| Your instructions |
Skip the pictures. Set down, word for word, the lines from the start of the material up to and including the line with "Expand the Normal text style dropdown".

| Provided records |
Segment Open

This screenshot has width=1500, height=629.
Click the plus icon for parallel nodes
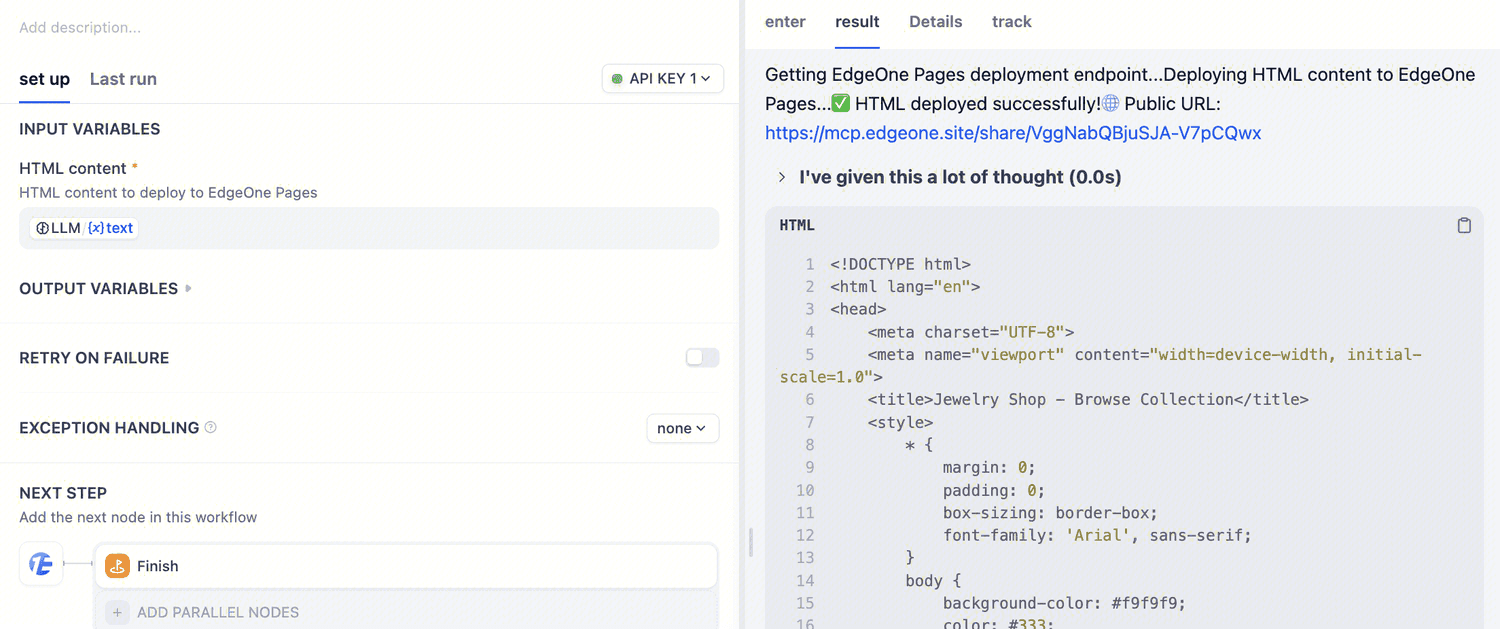[118, 612]
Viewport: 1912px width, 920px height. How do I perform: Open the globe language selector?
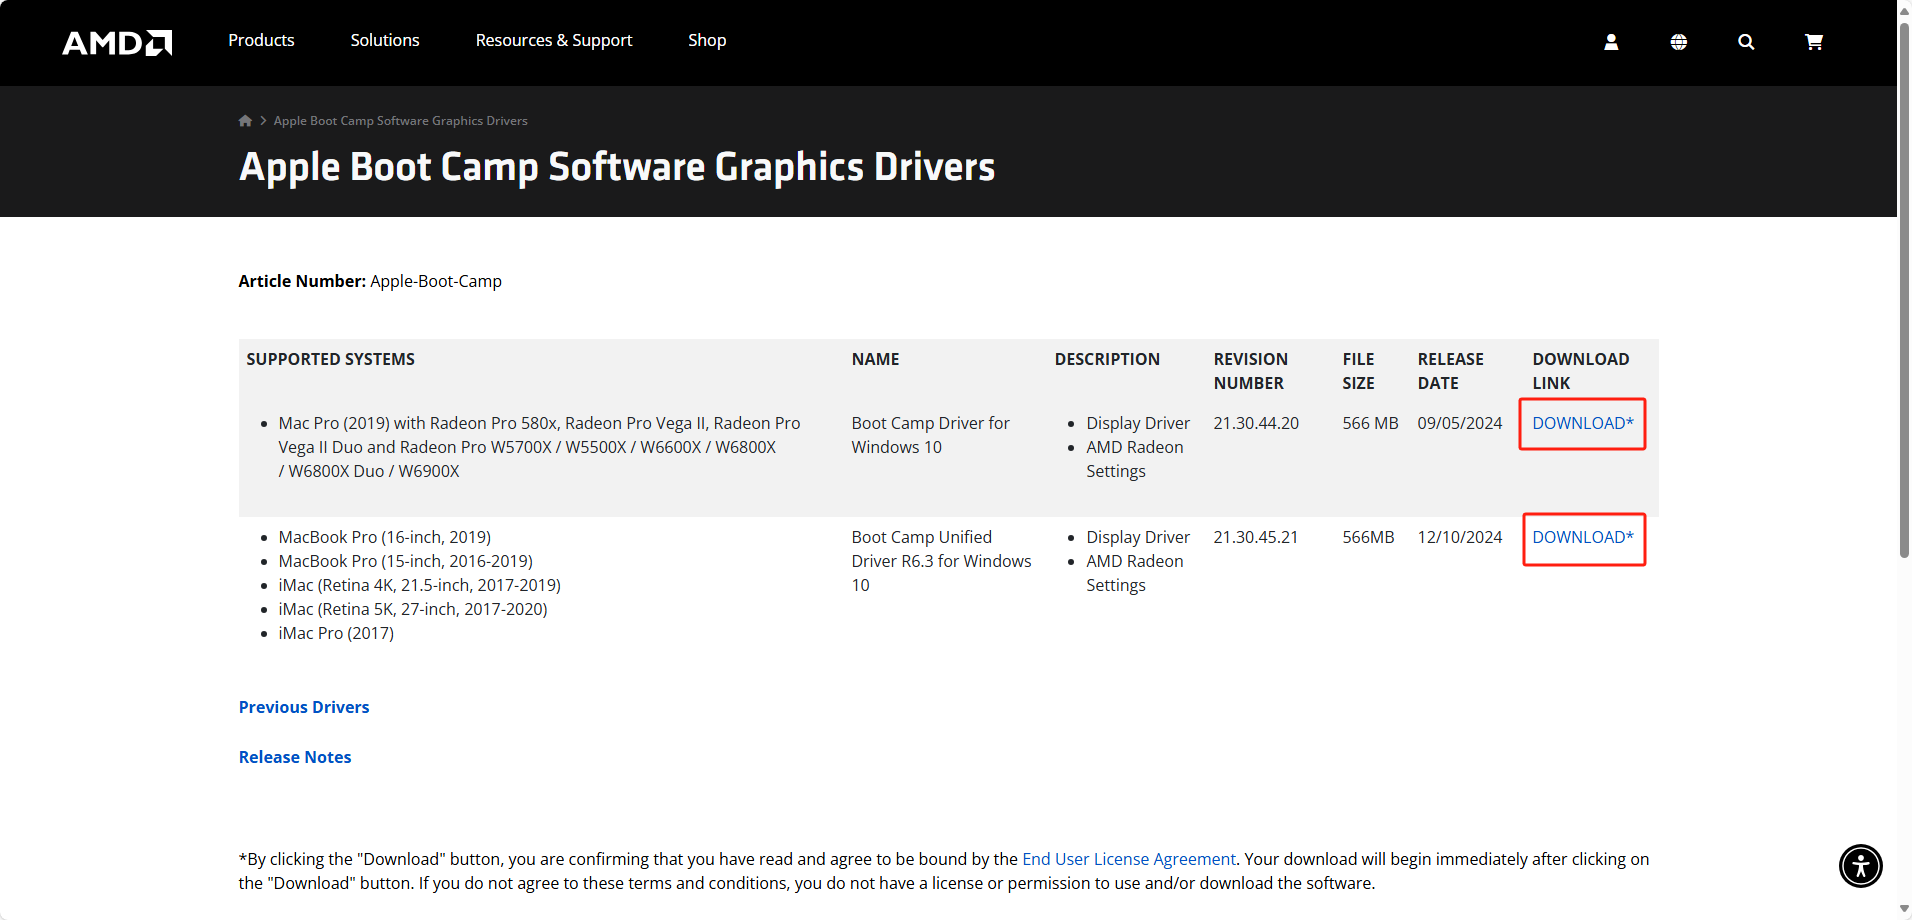(1678, 42)
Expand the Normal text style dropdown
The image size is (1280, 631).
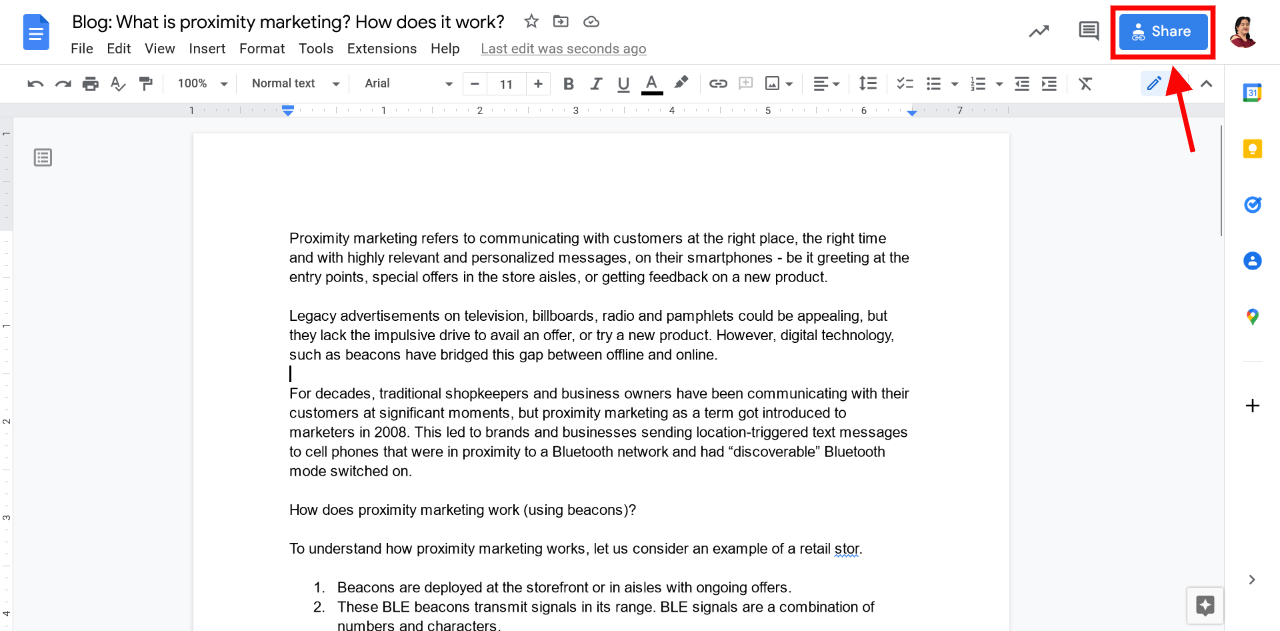[x=295, y=84]
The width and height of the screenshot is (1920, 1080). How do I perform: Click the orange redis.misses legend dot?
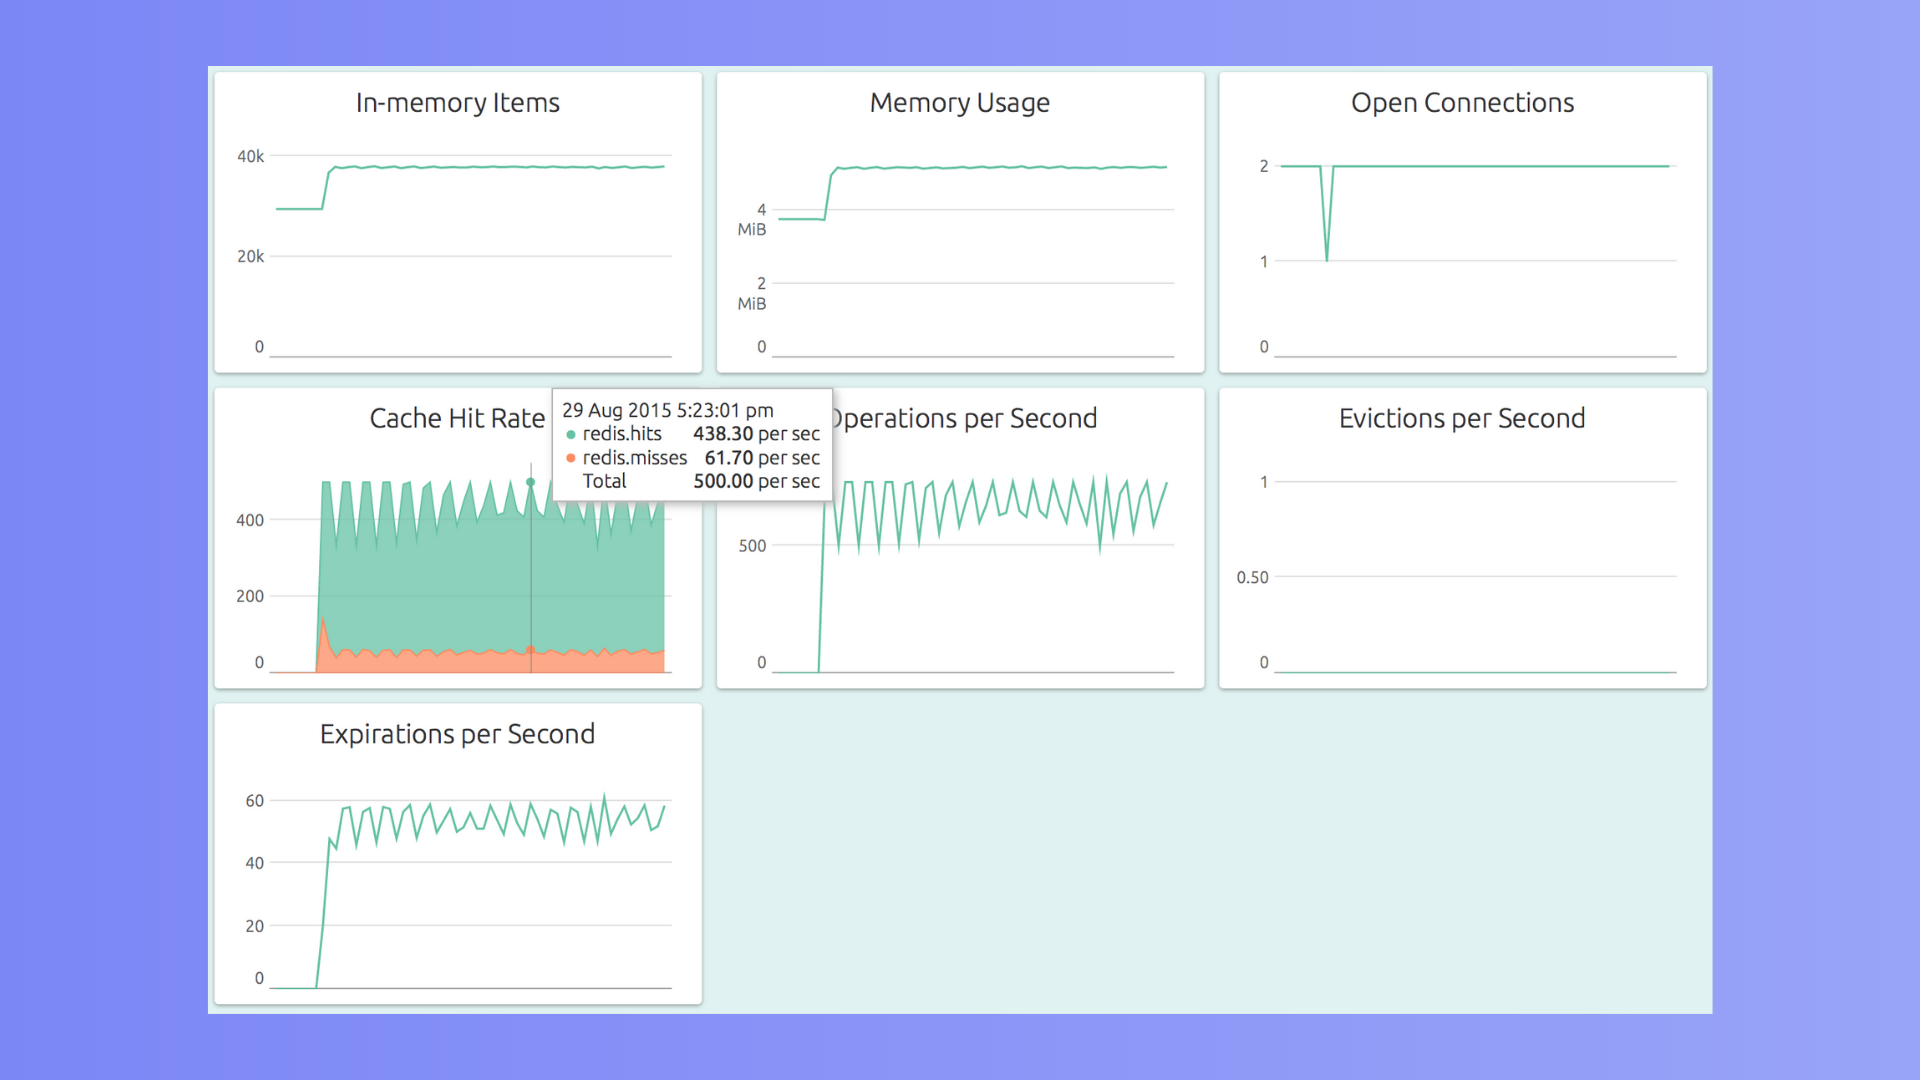(571, 458)
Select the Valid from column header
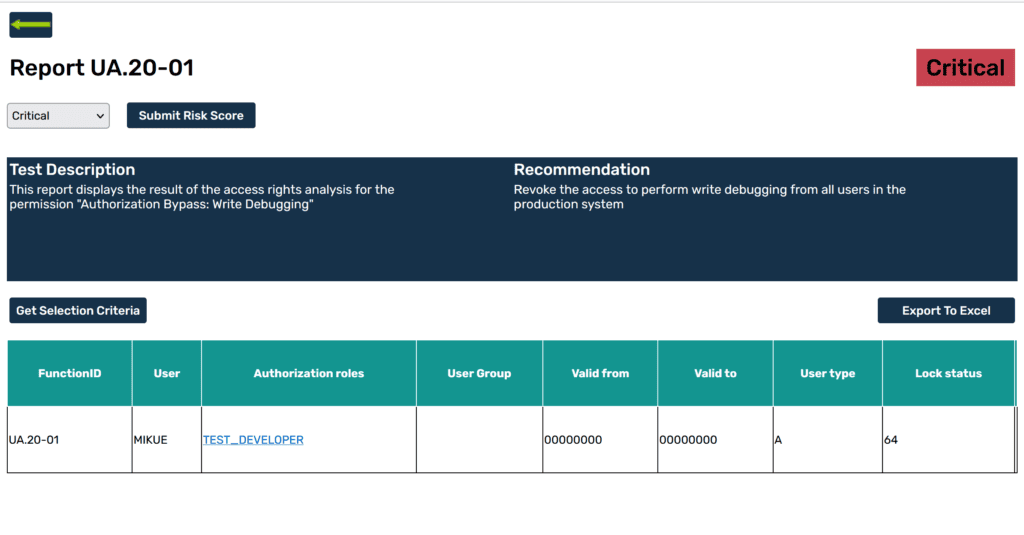 [600, 373]
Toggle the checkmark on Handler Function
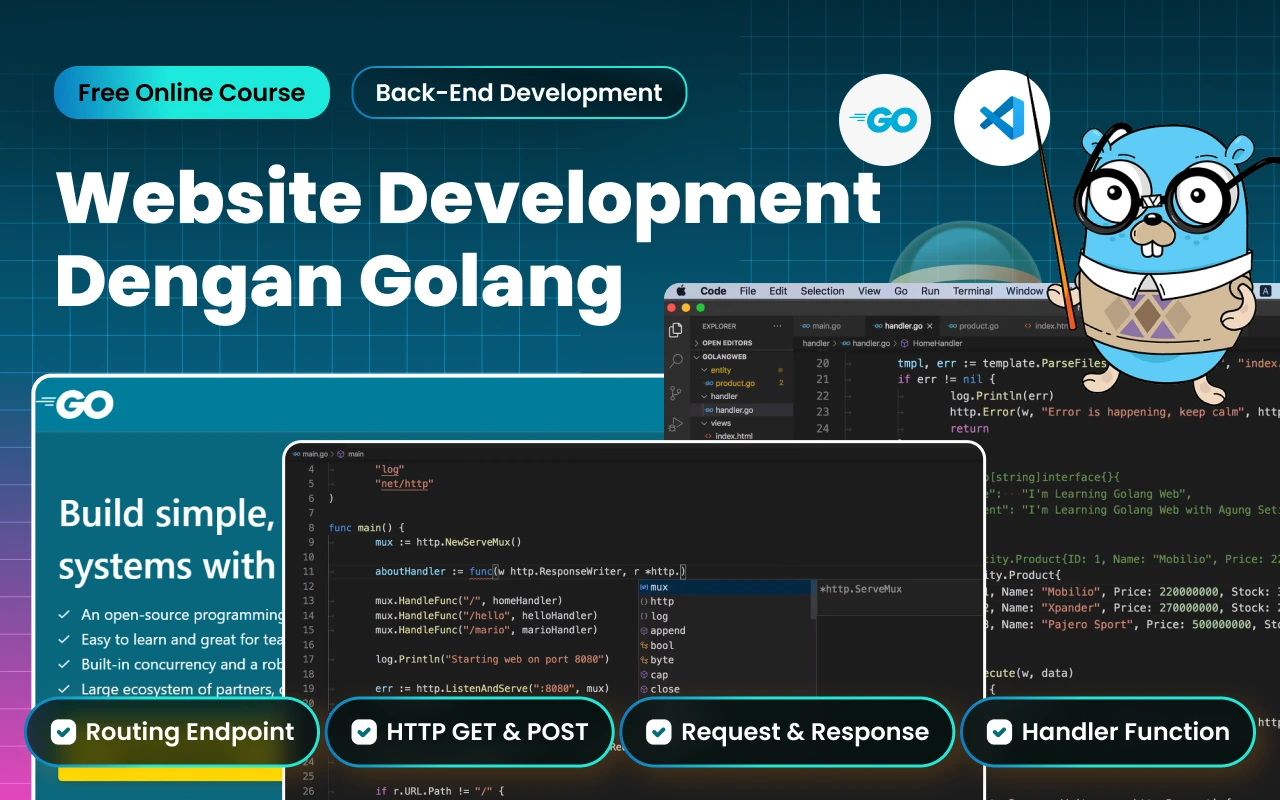Screen dimensions: 1280x800 point(999,732)
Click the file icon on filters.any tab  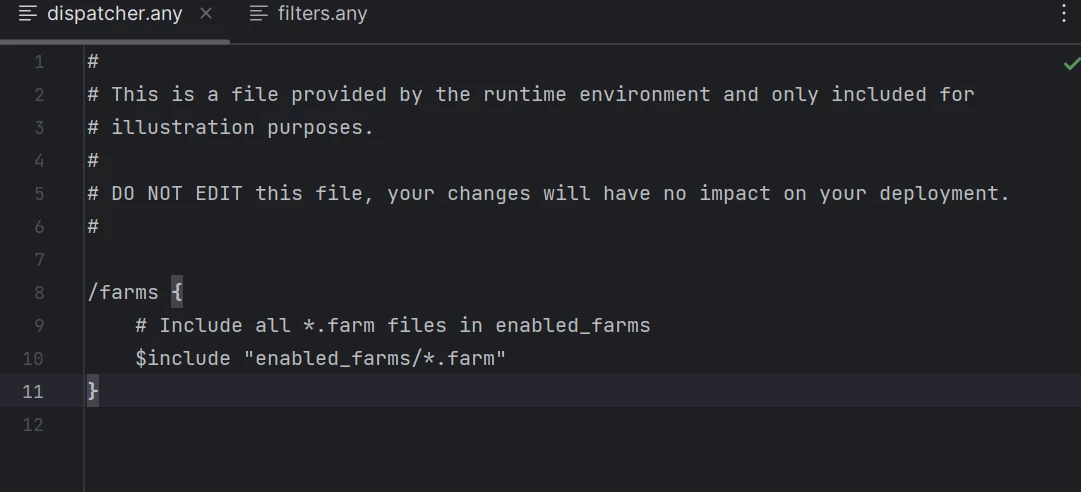(x=259, y=14)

Segment Closed

| Exercise output |
This screenshot has width=1500, height=629.
Click the plus icon for parallel nodes
[118, 612]
Viewport: 1912px width, 920px height. How do I perform: Open the globe language selector?
(1678, 42)
Expand the Normal text style dropdown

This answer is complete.